Aktualności
Relacja ze spotkania z Piotrem Kraśko [18.03.12]
powrótW Niedzielę mieszkańcy Wejherowa i okolic mogli wziąć udział w spotkaniu, ze znanym dziennikarzem, reporterem i współwydawcą Wiadomości.
Osoba Piotra Kraśko, w niedzielne popołudnie nie przyciągnęła tłumu mieszkańców, ale Ci którzy wzięli udział w tym 90 minutowym spotkaniu, z pewnością nie żałowali. Znany dziennikarz pojawił się wspólnie ze swoją nierozłączną... fliżanką kawy i wyznał, że jest jej gorącym miłośnikiem.
Do Wejherowo przyjechał, by promować napisaną przez siebie książkę - ROK REPORTERA.
- W telewizji pracuje się codziennie. Już dawno przestałem dzielić dni na powszednie i weekendy i złapałem się na tym, że nie zauważam lat. Pierwszą i ostatnią historię dzieli 12 lat, ale mam wrażenie, że to tylko kilka miesięcy, niecały rok.

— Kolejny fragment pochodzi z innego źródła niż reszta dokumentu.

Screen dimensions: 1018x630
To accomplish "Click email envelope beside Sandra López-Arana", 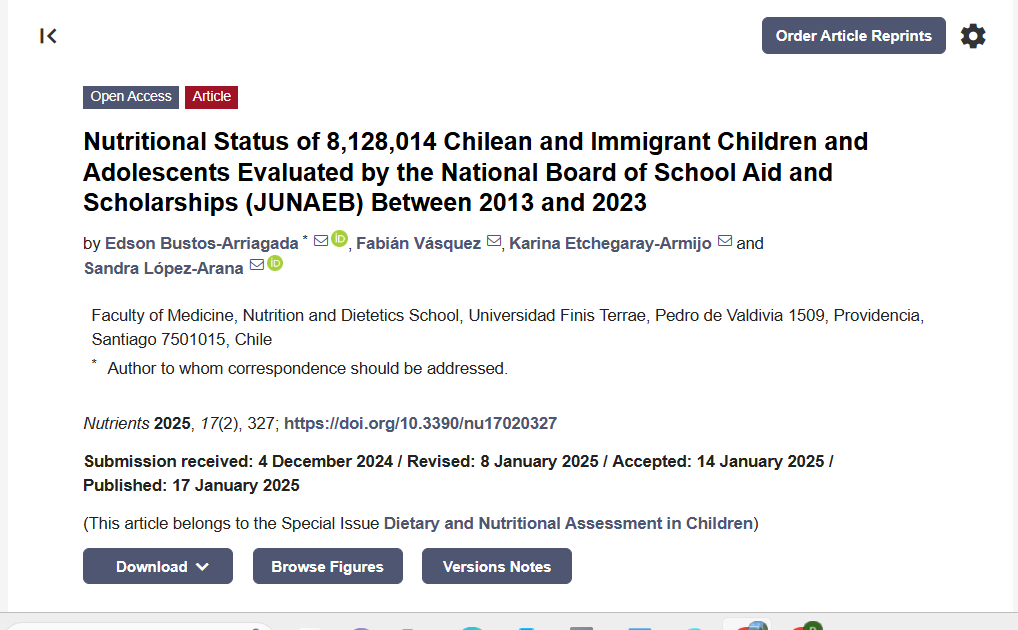I will (x=256, y=266).
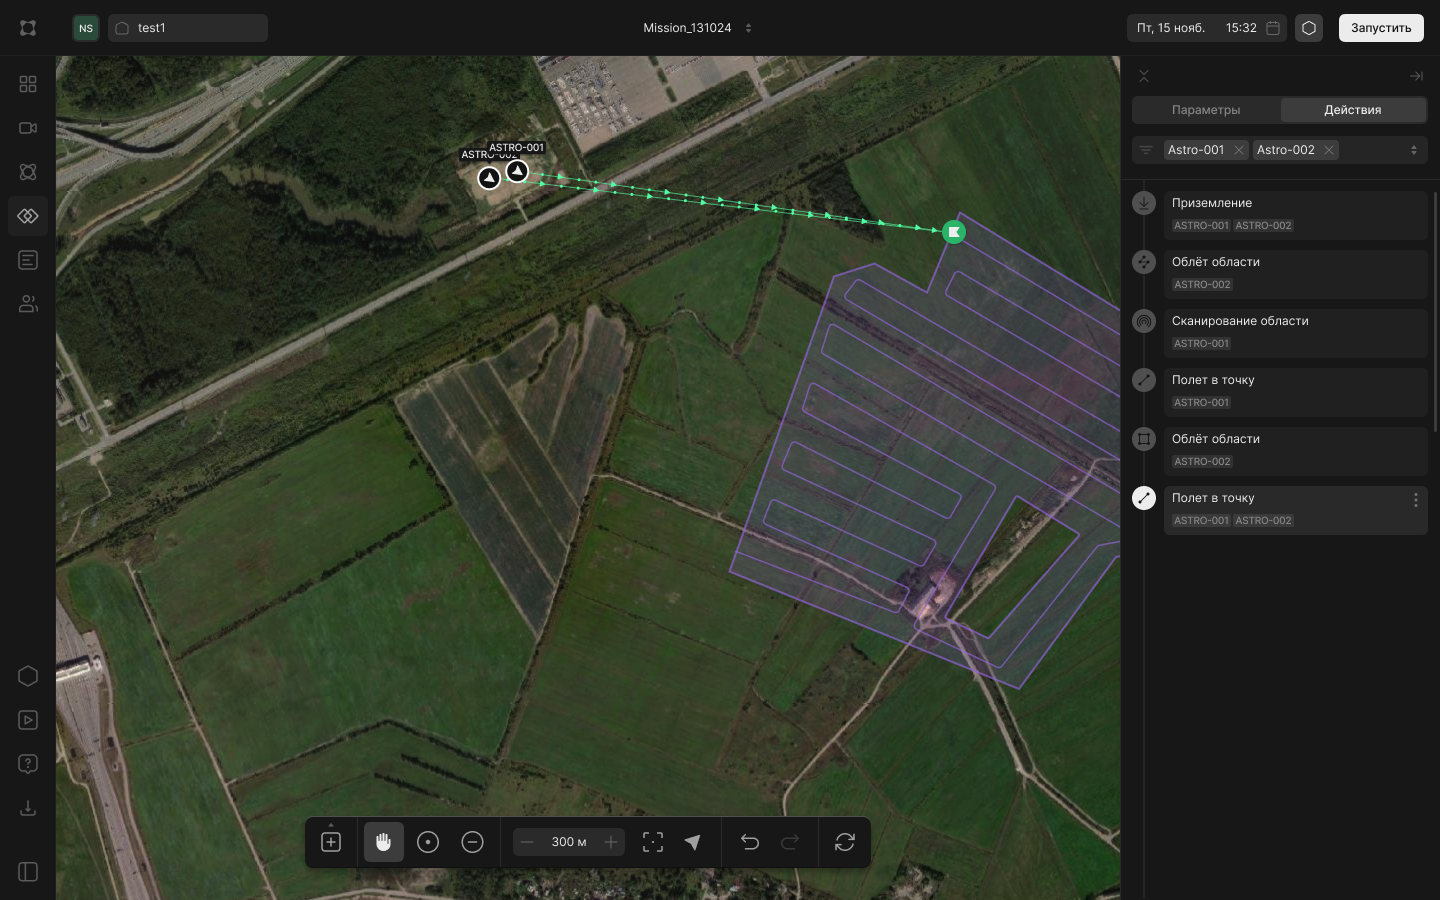Click the green flag waypoint on the map
The image size is (1440, 900).
click(x=954, y=232)
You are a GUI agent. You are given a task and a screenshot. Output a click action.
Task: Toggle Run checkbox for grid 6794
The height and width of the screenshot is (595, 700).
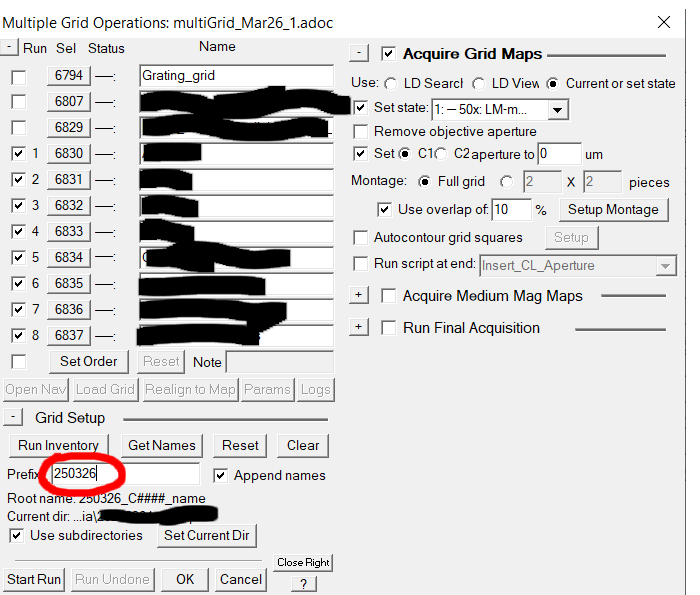click(18, 77)
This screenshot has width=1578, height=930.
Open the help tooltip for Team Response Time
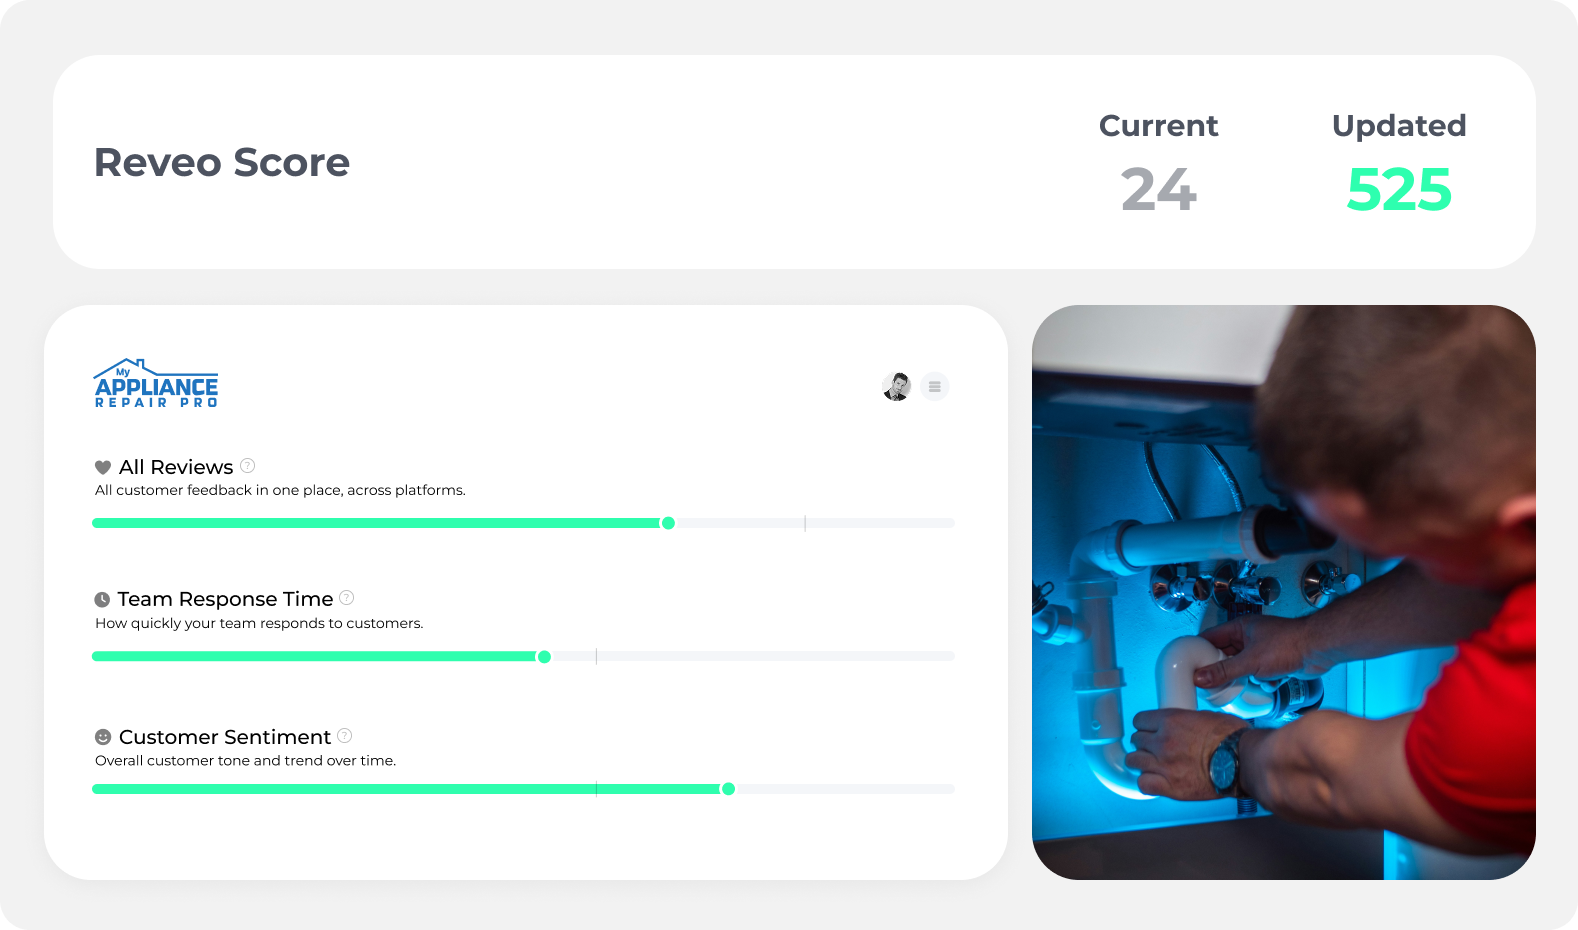coord(347,598)
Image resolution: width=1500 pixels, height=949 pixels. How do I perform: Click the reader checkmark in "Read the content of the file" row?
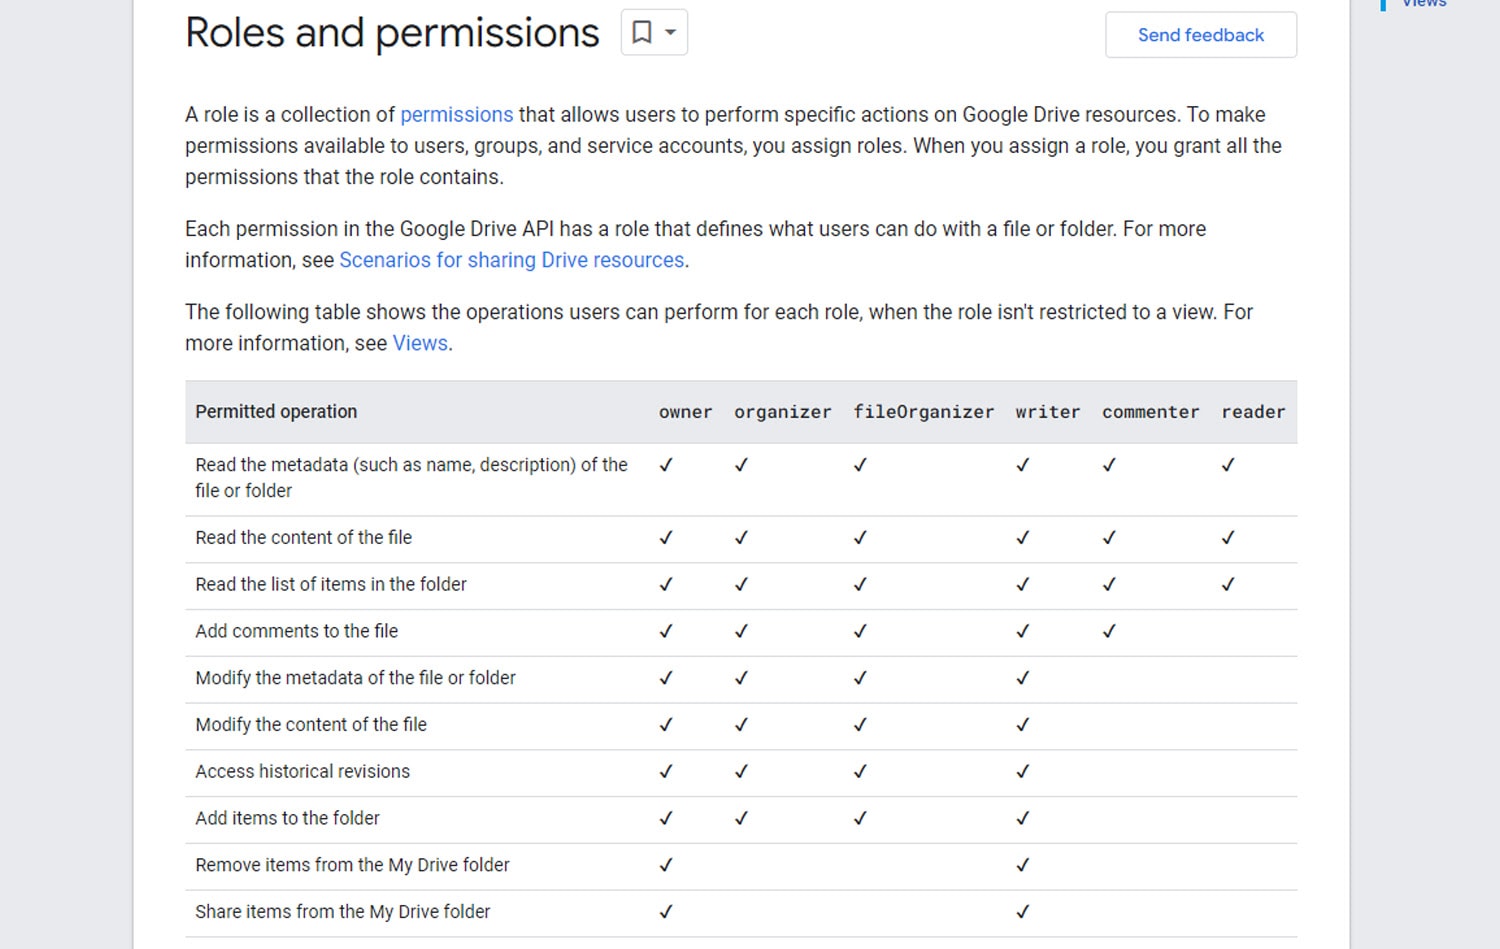(1228, 538)
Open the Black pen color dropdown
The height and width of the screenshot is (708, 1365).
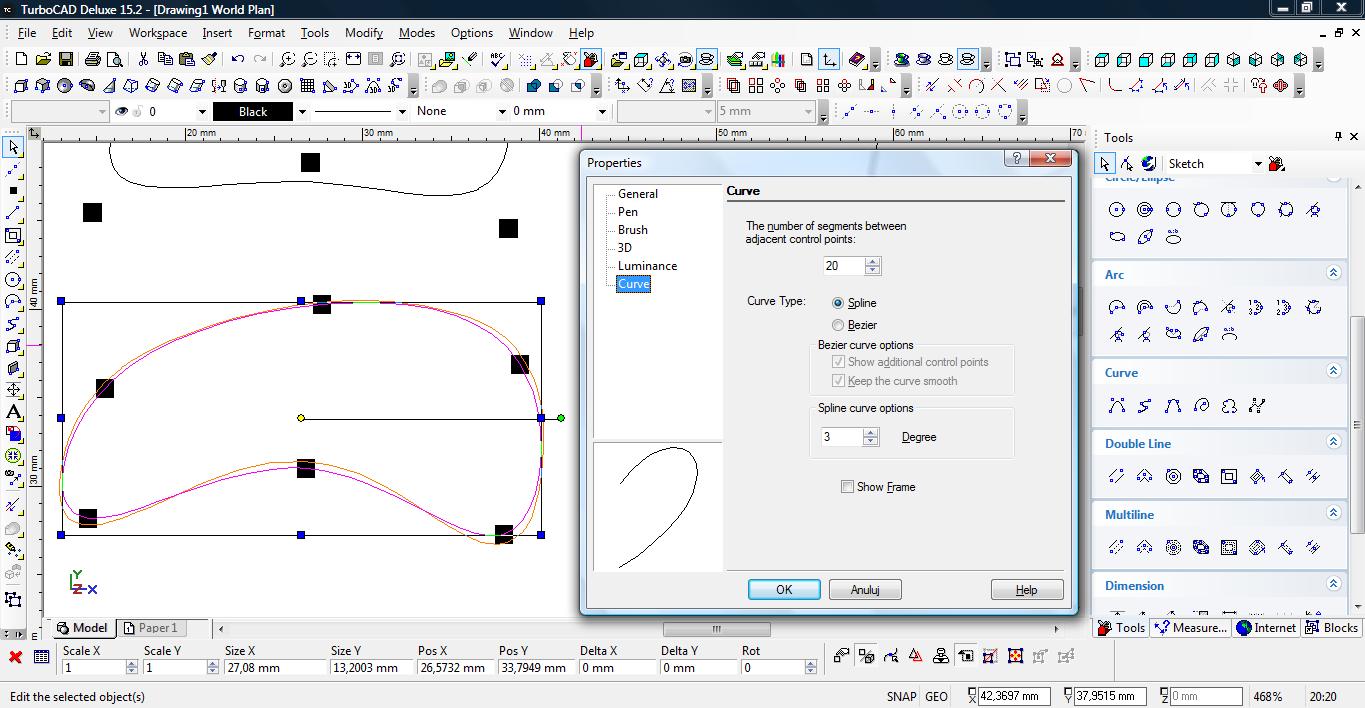point(302,112)
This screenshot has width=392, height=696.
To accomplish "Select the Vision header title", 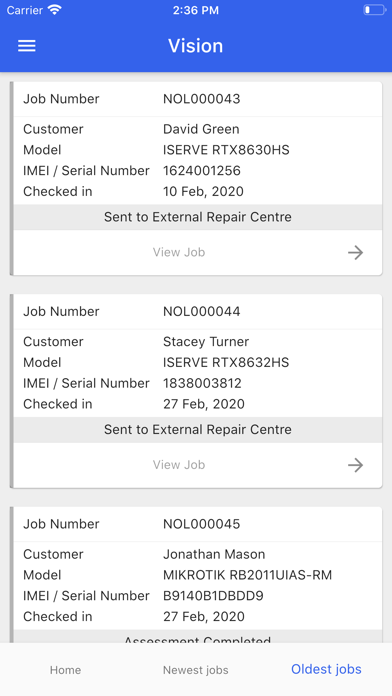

Rok reportera, który ma tylko jedną porę." - pisze we wstępie autor.
Piotr Kraśko podczas całego spotkania, swoje historie opowiadał spokojnym, opanowanym głosem i bacznie obserwował swoich rozmówców. Praktycznie na każde, zadane pytanie odpowiadał szczegółowo, podając nazwy miast i nazwiska zaangażowanych osób.. udowadniając tym samym, że pamięć to jedna z jego mocniejszych stron.
Poruszał również, wiele pobocznych tematów.
- W USA alkohol można kupować od 21 lat. Tymczasem na wojnę wysyła się już 18 letnich chłopców. Dochodzi do paradoksu. Ten człowiek jest za młody żeby zdecydować ile może wypić, ale na tyle dorosły, aby decydować... czy zabić. - mówił.
Podczas prezentacji książki, Piotr Kraśko odpowiadał na wiele pytań, również ze strony zgromadzonej publiczności. I mimo iż jej autor stwarzał wrażenie "wyluzowanego", gdyż zjawił się w popularnych "trampkach" i rozpiętej koszuli, na jego twarzy z rzadka pojawiał się uśmiech.